Oxygen vanadyl ribonucleoside complex (RVC): The complex formed by vanadium ions and nucleosides (obtained by mixing equimolar mixtures of four rNTPs with vanadium IV oxide using the Berger method) acts as a transitional substance when bound to RNases, almost completely inhibiting RNase activity. As an exogenous RNase inhibitor, the vanadyl complex is widely used in the separation, purification, and detection processes of various RNA samples to inhibit RNA degradation. It can also inhibit RNase activity during cell lysis and cytoplasmic fractionation using sucrose gradients.

Applications of RNase Inhibitor

Preserving RNA Integrity: In laboratory studies, the inclusion of RNAse inhibitors can prevent RNA breakdown in experimental settings, thereby safeguarding the integrity of RNA molecules. This is particularly crucial for RNA extraction, analysis, and various applications, especially in fields like transcriptomics, transcriptional regulation, and RNA sequencing where RNA isolation is necessary.

Enhancing RNA Stability: Adding RNAse inhibitors can increase the stability of RNA within cells or tissues, thwarting degradation processes. This becomes particularly significant when investigating RNA stability and functionality across diverse biological contexts.

Antiviral Strategies: RNAse inhibitors can effectively impede the replication and propagation of RNA viruses. Numerous RNA viruses, such as influenza and hepatitis B viruses, rely on RNAse for their replication. By inhibiting RNAse activity, the replication cycle of these viruses can be disrupted, offering potential therapeutic benefits in combating viral infections.

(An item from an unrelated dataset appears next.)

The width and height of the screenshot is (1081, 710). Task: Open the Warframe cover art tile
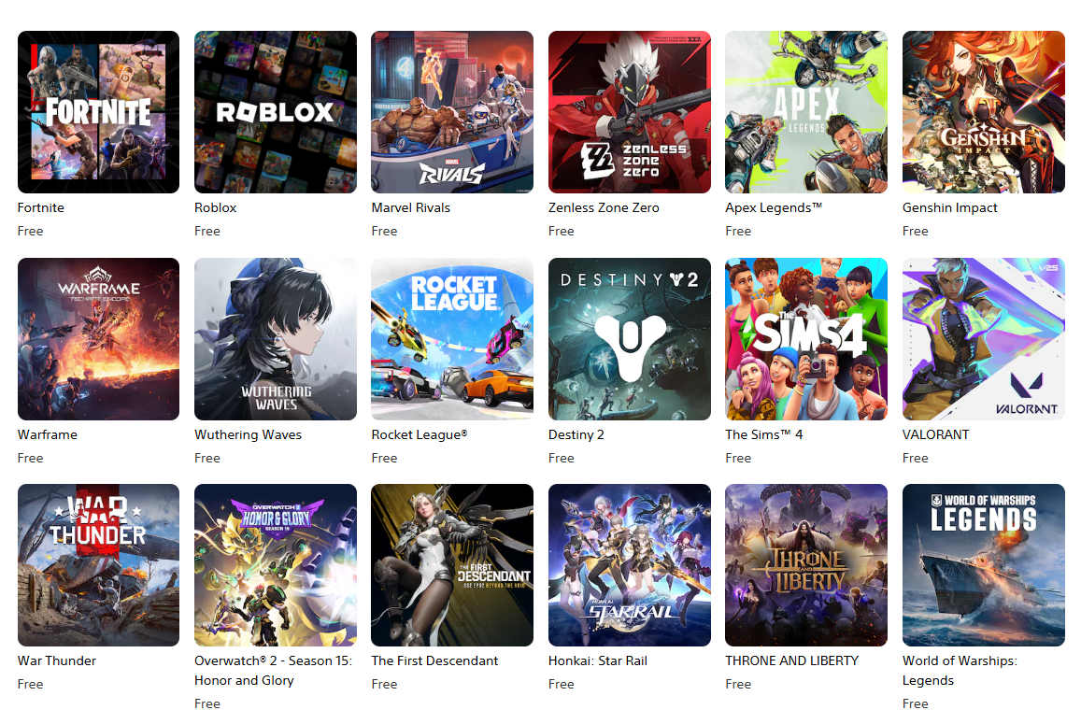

Biotechnology and Drug Discovery: RNAse inhibitors hold versatile applications in biotechnology and pharmaceutical research. For instance, in gene expression regulation and RNA interference methodologies, specific gene modulation can be achieved through RNAse activity inhibition. Moreover, these inhibitors can be instrumental in the development of novel therapeutics, particularly targeting diseases associated with RNAse dysregulation.

Reference

  1. D, M, Perrin. 9.02 - Lifelike but Not Living: Selection of Synthetically Modified Bioinspired Nucleic Acids for Binding and Catalysis. Frontiers in Cardiovascular Medicine. Polymer Science: A Comprehensive Reference. 2012, 9: 3-33.